Ecumenical Opportunities:

The Jesuit Conference is seeks a Senior Advisor on Environmental Justice.  The Conference coordinates the ministries of the Society of Jesus (Jesuits) in Canada and the United States and facilitates relations with the Jesuit international headquarters in Rome. Located in Washington, DC, the Jesuit Conference also maintains an advocacy office which aims to educate and inform legislators, public officials, and multinational corporations on issues of importance which affect the Jesuits’ mission of social justice and faith. The office is nonpartisan and seeks to express how Catholic values such as human dignity and the common good are at stake in policy decisions. The office adopts its advocacy priorities in conjunction Jesuit works throughout the United States and Canada, and in partnership with Jesuit institutions abroad.

The Jesuit Conference seeks a full-time employee to fill this position. Salary is commensurate with experience and compensation includes an excellent benefits package.

------------------------------------

• Tasks to complete:
• 1. Quote the Jesuit Conference job posting word for word, beginning at the words "The Jesuit Conference is" and stopping after "Jesuit institutions abroad.".
• 2. Extend the Jesuit Conference job posting by writing what comes after its final sentence.
Nothing in the listing is needed for the work on the job posting.

• Data section:
------------------------------------

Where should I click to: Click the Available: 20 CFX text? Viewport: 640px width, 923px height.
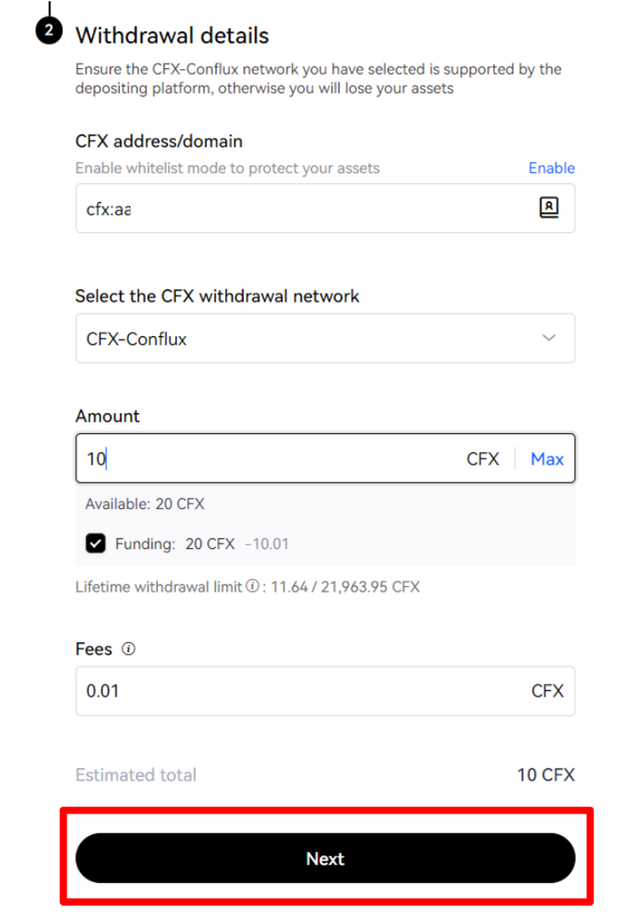point(145,504)
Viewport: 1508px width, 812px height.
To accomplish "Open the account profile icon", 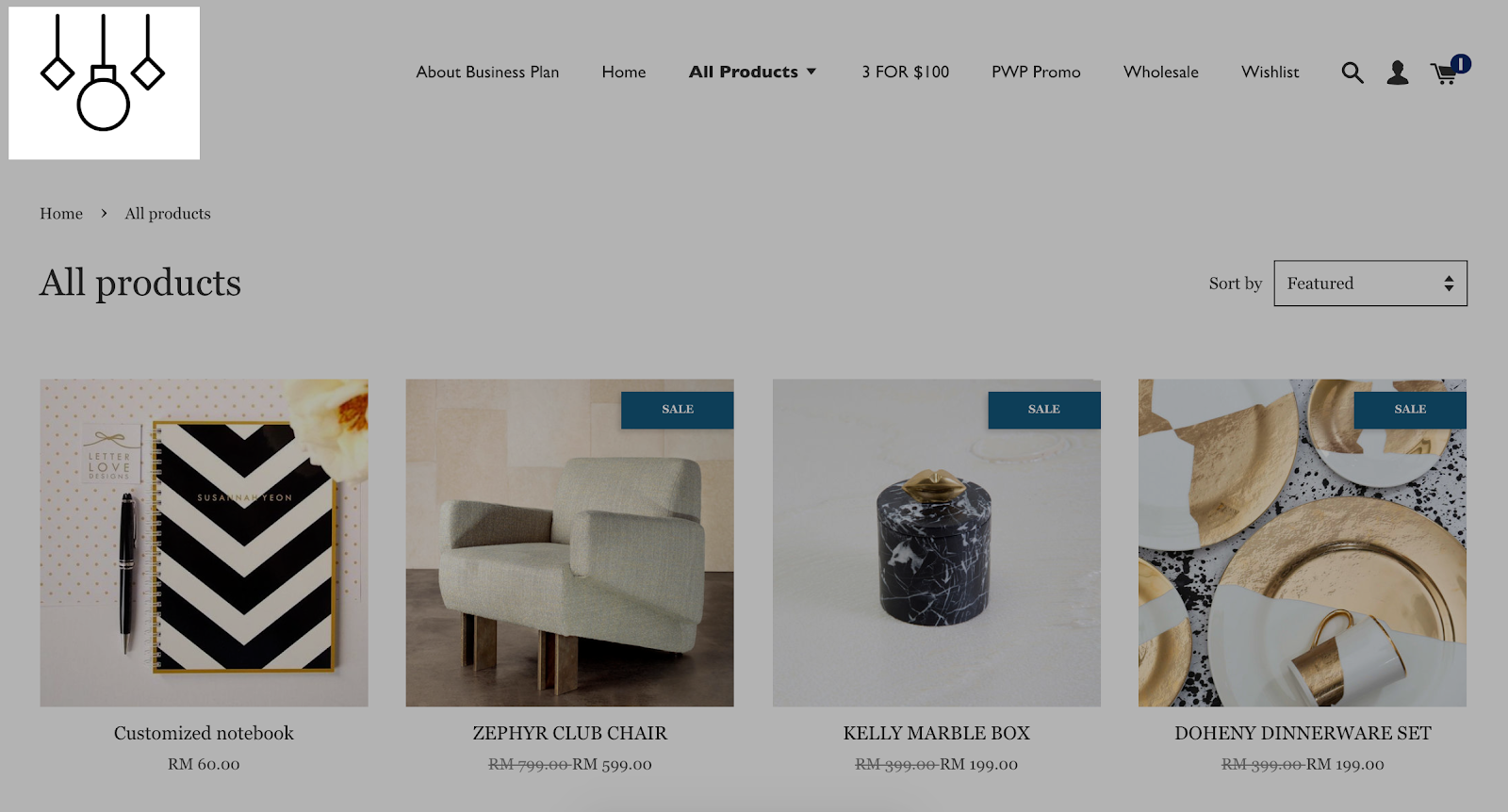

------------------------------------

• Results of the exercise:
• 1.
The Jesuit Conference is seeks a Senior Advisor on Environmental Justice.  The Conference coordinates the ministries of the Society of Jesus (Jesuits) in Canada and the United States and facilitates relations with the Jesuit international headquarters in Rome. Located in Washington, DC, the Jesuit Conference also maintains an advocacy office which aims to educate and inform legislators, public officials, and multinational corporations on issues of importance which affect the Jesuits’ mission of social justice and faith. The office is nonpartisan and seeks to express how Catholic values such as human dignity and the common good are at stake in policy decisions. The office adopts its advocacy priorities in conjunction Jesuit works throughout the United States and Canada, and in partnership with Jesuit institutions abroad.

• 2.
The Missionary Oblates of Mary Immaculate – Justice, Peace, and Integrity of Creation Office is seeking a full-time Communications Coordinator. The Office of Justice, Peace, and Integrity of Creation coordinates social justice ministry and advocacy efforts in the United States of the Missionary Oblates of Mary Immaculate on behalf of the interests of the poor and abandoned in the U.S. and 65 countries where the Oblates are in mission.

The Communications Coordinator assists in developing and implements the organization’s communications and outreach strategy. The communications coordinator will ensure that all Oblates JPIC communications; website, print, social media, event resources reflect and support the Missionary Oblates JPIC strategic mission and goals. Communications Coordinator will report to the JPIC Director and the Associate Director.

World Student Christian Federation seeks a creative, innovative, dynamic and energetic person to fill the position of Communication Campaign Coordinator for eight months starting in September 2015. Work location: Anywhere in Canada and the US, with a preference for New York City. Click here to apply.

Justice Fellowship (JF), part of Prison Fellowship Ministries, advocates for the reform of the justice system so communities are safer, victims are respected and lives are transformed. Our growing team is seeking an Advocacy Volunteer Coordinator in our Lansdowne, VA office. For more information, click here.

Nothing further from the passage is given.